■ Entries provided
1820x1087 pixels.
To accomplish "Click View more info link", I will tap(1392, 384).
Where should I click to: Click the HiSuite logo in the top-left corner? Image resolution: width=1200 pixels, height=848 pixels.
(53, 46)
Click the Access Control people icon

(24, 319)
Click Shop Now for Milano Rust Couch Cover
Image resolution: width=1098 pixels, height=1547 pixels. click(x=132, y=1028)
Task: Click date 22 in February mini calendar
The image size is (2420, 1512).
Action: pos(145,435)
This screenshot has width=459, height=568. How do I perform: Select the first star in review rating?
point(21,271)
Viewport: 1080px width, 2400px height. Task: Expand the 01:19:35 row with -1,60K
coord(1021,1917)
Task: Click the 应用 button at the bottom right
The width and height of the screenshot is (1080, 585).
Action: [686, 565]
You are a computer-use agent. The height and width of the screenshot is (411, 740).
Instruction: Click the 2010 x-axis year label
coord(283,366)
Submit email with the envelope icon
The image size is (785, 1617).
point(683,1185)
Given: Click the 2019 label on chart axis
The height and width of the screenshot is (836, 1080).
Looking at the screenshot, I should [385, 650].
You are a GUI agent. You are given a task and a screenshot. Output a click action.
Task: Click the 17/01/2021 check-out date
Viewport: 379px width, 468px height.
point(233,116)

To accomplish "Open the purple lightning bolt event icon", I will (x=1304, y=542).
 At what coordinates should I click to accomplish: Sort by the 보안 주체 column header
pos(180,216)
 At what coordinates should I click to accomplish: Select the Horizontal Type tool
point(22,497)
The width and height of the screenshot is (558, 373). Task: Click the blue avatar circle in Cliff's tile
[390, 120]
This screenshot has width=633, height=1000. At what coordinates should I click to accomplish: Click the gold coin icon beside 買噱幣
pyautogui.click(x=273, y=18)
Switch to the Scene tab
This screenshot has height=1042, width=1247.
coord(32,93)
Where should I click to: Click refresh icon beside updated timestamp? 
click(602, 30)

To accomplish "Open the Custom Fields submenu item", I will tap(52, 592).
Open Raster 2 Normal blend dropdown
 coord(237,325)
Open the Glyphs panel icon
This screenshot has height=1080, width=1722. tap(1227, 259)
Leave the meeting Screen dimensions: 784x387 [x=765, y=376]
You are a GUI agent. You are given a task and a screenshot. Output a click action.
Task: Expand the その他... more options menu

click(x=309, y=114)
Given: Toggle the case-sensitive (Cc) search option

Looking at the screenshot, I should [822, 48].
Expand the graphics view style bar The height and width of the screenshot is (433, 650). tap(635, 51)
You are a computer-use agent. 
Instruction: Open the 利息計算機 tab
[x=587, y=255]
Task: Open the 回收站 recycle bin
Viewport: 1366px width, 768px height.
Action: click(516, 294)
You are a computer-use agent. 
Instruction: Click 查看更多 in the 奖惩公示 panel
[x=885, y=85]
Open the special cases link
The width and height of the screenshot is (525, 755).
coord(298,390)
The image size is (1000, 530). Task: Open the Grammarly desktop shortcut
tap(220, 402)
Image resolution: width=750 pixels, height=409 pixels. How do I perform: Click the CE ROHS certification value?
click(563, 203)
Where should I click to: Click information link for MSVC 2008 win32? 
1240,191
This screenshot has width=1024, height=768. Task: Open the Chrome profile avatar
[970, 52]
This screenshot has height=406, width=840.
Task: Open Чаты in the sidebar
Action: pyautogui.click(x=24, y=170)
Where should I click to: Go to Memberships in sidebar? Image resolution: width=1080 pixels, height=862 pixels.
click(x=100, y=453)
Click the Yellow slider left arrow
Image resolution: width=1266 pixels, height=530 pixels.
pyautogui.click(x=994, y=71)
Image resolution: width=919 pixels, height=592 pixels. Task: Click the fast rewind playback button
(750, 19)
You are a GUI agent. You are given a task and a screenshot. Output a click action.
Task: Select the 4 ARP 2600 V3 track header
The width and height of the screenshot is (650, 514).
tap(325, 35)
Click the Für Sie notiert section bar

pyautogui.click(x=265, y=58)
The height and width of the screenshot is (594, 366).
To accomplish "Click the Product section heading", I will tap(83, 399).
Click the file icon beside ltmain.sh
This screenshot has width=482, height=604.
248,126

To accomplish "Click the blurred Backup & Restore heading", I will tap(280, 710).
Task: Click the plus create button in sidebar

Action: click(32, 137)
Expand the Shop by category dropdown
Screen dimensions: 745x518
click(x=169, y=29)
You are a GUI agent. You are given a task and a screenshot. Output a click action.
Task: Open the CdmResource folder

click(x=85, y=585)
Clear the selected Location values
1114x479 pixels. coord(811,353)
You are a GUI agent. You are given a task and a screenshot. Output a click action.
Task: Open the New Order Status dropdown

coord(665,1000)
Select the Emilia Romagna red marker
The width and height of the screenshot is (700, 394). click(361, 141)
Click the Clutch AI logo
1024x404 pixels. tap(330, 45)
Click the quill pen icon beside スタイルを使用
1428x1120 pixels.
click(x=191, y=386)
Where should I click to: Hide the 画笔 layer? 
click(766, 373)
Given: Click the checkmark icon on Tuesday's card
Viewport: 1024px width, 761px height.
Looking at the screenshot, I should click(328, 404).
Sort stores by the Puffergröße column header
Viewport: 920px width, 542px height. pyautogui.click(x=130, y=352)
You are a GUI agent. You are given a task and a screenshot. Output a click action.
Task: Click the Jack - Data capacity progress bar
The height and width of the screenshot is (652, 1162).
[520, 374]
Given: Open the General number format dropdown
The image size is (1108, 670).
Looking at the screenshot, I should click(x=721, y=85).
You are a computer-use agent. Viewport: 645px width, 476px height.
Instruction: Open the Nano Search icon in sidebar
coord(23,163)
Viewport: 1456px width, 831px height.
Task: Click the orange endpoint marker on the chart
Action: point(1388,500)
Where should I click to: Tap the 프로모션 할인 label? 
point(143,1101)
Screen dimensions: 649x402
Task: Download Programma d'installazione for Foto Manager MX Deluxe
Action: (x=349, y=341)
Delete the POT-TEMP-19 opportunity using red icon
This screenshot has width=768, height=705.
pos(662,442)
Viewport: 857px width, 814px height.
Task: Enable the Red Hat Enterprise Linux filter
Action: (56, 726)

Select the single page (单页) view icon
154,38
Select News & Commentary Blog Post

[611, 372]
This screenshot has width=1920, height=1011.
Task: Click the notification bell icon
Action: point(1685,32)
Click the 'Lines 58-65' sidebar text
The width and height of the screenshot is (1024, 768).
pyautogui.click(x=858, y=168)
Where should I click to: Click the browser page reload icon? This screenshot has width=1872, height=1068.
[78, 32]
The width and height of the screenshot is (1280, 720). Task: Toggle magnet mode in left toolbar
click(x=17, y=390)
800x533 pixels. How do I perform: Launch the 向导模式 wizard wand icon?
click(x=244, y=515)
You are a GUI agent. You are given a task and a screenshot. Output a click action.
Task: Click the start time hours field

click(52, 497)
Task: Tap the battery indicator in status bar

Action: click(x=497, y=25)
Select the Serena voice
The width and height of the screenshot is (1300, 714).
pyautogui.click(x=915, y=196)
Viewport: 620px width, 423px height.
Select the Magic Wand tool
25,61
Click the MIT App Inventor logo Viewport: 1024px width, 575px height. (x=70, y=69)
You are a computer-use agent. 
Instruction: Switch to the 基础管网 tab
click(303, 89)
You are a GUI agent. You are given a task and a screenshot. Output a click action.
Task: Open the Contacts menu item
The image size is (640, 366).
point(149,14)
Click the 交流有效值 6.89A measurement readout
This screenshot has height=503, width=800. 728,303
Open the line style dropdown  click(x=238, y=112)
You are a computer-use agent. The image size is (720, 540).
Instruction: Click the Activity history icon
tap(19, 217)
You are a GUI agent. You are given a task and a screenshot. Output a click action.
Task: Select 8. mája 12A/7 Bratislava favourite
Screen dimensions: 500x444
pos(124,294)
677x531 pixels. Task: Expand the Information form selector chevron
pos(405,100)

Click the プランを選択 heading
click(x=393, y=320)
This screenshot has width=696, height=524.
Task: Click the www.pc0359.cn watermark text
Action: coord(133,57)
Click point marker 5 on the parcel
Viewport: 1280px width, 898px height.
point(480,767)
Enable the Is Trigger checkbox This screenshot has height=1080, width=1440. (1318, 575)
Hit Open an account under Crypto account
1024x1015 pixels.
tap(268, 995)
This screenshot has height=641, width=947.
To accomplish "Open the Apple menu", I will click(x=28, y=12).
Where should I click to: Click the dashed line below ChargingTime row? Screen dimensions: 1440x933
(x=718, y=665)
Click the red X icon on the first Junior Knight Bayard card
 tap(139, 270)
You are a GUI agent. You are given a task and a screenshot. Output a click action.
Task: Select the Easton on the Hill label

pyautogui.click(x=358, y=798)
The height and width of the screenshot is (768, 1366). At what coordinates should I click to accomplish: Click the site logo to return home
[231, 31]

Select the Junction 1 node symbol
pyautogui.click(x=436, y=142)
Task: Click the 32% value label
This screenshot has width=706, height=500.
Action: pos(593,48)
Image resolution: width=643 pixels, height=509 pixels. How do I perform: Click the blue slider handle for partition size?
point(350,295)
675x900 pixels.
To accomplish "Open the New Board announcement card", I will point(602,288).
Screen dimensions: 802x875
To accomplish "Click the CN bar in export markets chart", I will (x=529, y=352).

■ Exercise aim
Taking the lines above, repeat exactly those from the line that contains "Given: Click the checkmark" through the line that contains "Task: Click the Jack", and both of those lines as well. Include nothing else.

■ Expected answer
Given: Click the checkmark icon on Tuesday's card
Viewport: 1024px width, 761px height.
Looking at the screenshot, I should click(328, 404).
Sort stores by the Puffergröße column header
Viewport: 920px width, 542px height. pyautogui.click(x=130, y=352)
You are a GUI agent. You are given a task and a screenshot. Output a click action.
Task: Click the Jack - Data capacity progress bar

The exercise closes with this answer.